On September 8, rainfall in excess of 9 inches caused widespread flash flooding in DeWitt, Gonzales, and Karnes Counties in Texas.
Monsoonal thunderstorms hit Arizona, New Mexico, and Texas the week of September 9 to 12. General rainfall amounts of 3 to 4 inches were common with flash flooding in wash areas. In the Brewster County, Texas, area, 6 inches of rain were reported.
Remnants of Pacific Hurricane Fausto caused widespread thunderstorms and heavy rain across New Mexico, Utah, Texas and Oklahoma from September 13 to 15. Rainfall amounts of 2 to 3 inches were widely reported, and widespread flash flooding resulted. On September 15, Abilene, Texas, reported 3.08 inches of rain. In Carbon County, Utah, flash flooding was significant on the Price River on September 13. US Highway 6 was washed out and temporarily closed.

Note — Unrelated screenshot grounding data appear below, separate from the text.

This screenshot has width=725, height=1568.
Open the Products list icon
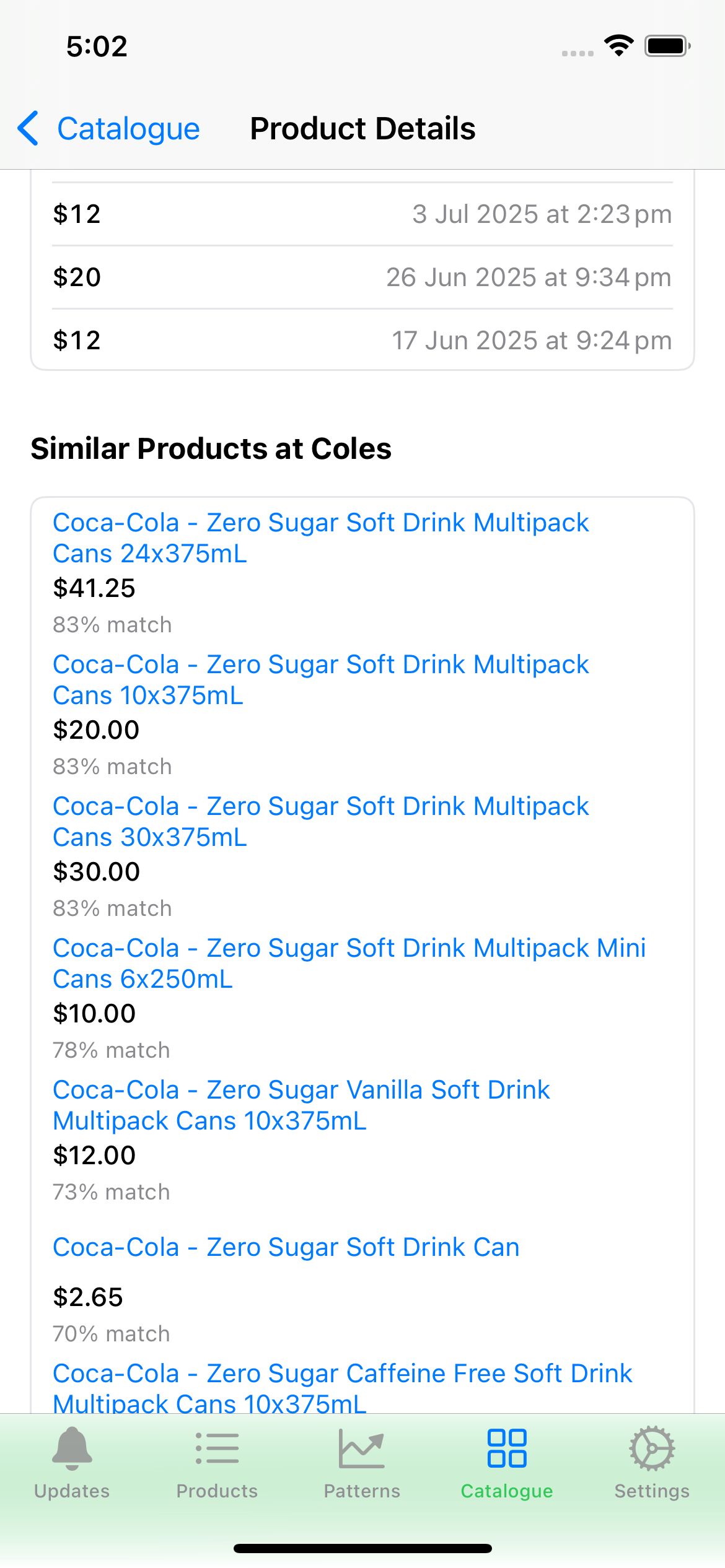click(217, 1449)
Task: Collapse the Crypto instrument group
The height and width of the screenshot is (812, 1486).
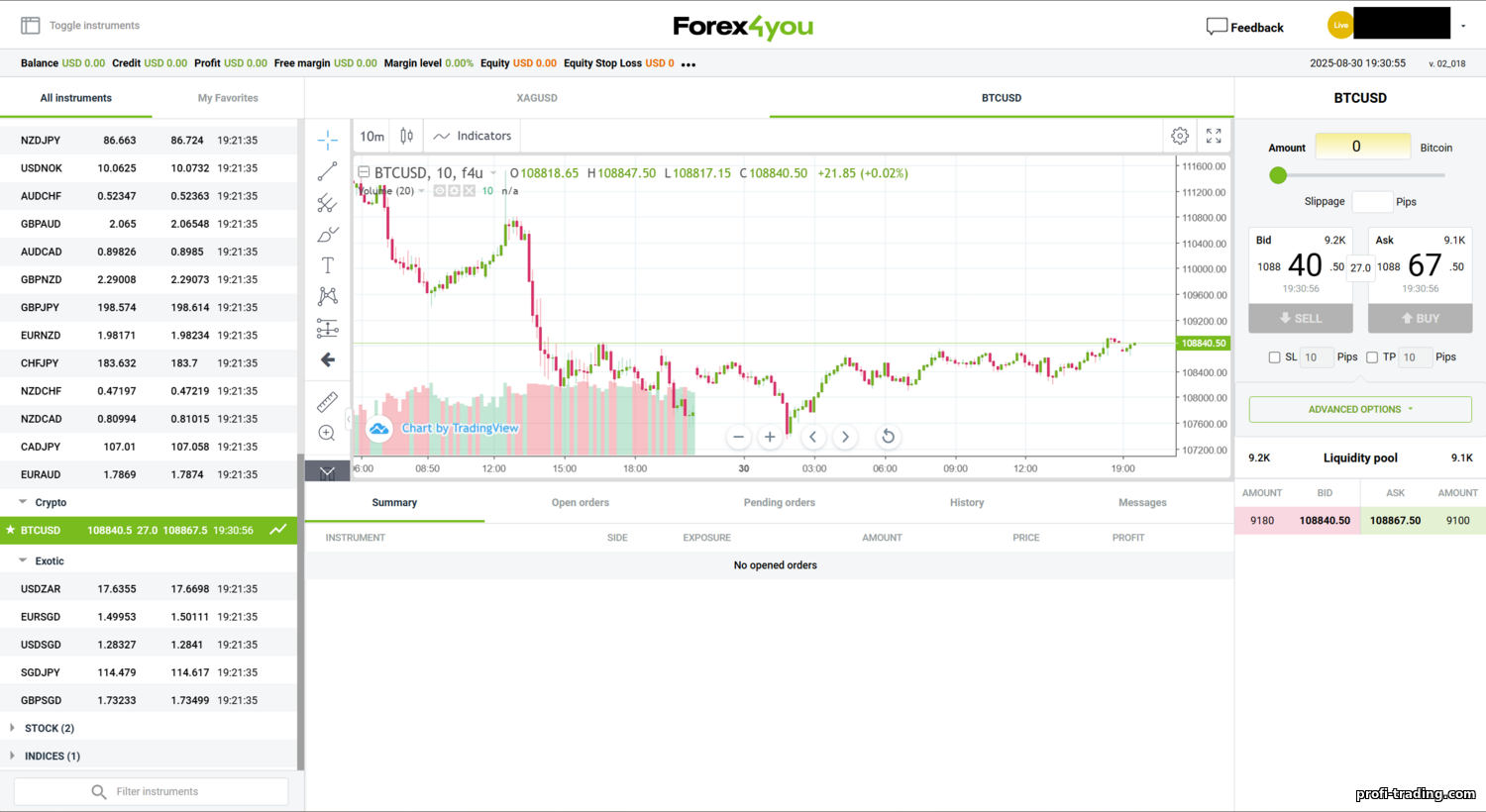Action: pyautogui.click(x=23, y=502)
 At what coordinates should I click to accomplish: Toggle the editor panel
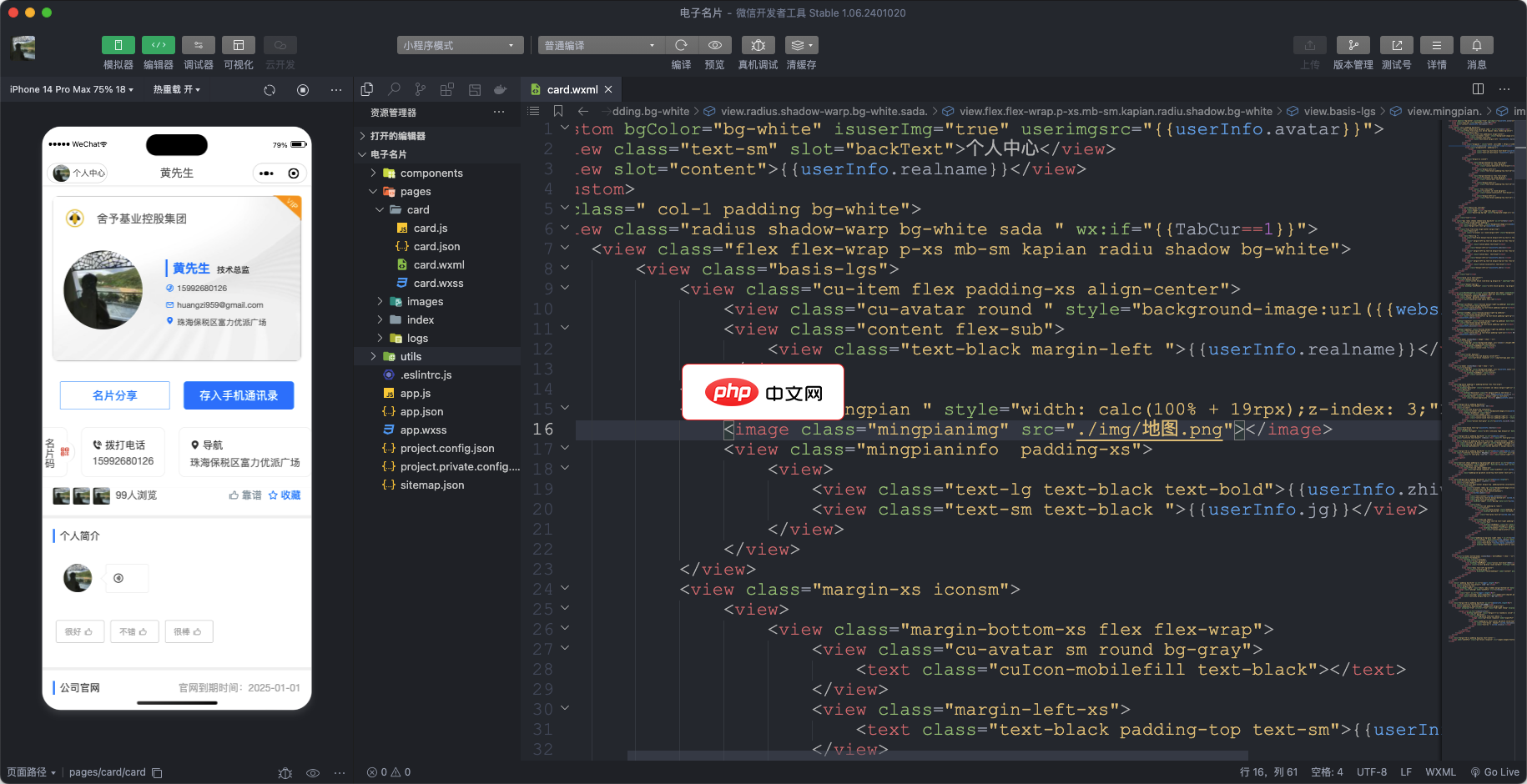coord(159,45)
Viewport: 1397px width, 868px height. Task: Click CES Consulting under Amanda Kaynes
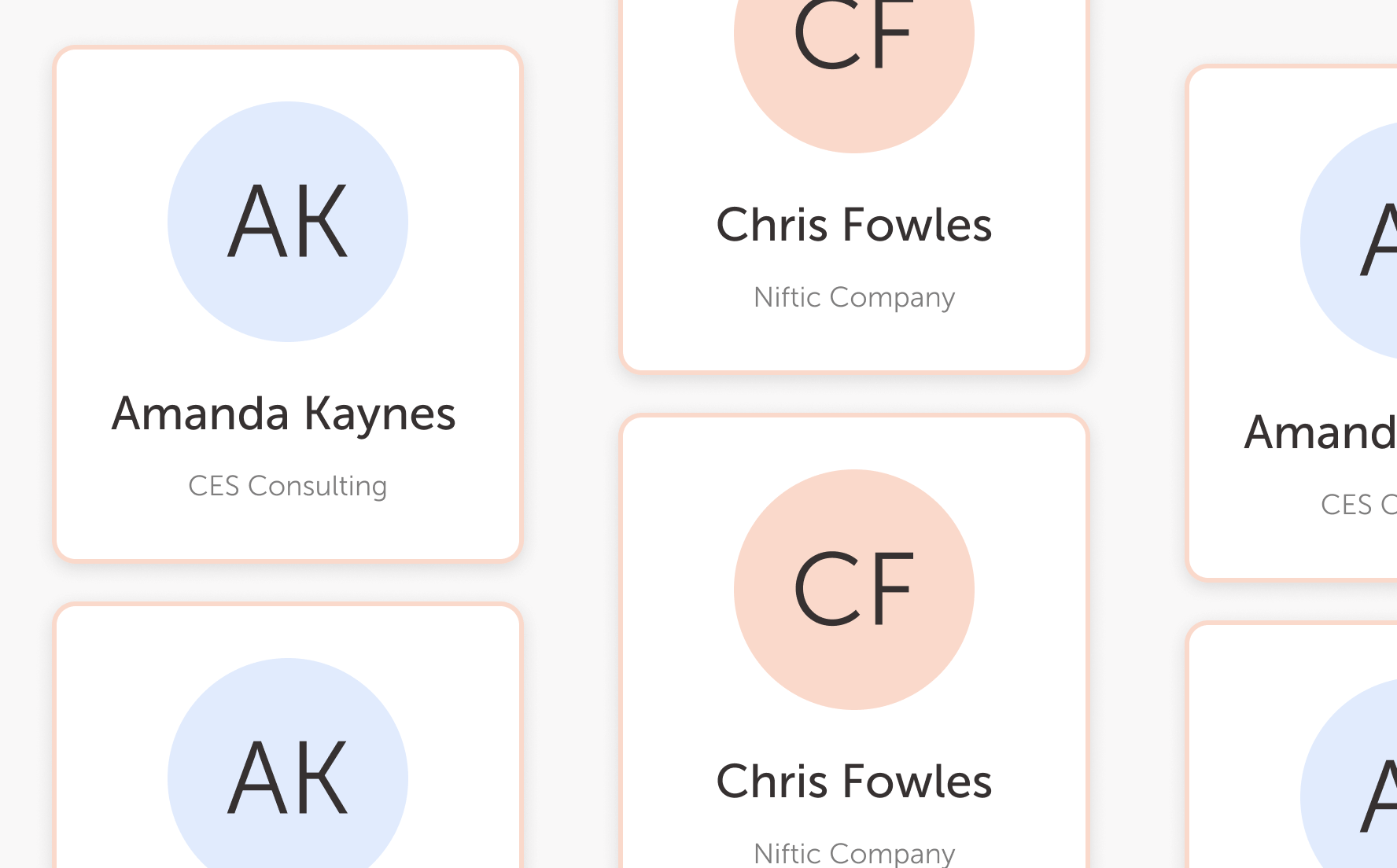point(288,486)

South Texas was hit with heavy rain on September 18-19. Up to 10 inches fell in Zapata and Jim Hogg Counties. Widespread flash flooding closed highways and forced evacuations. The San Gabriel River was over bank. In about 2 hours on September 20, 5 inches of rain flooded, many streets in Corpus Christi. Rises were reported on Sandies Creek and the Guadalupe River. The San Bernard River also was above flood stage on September 21.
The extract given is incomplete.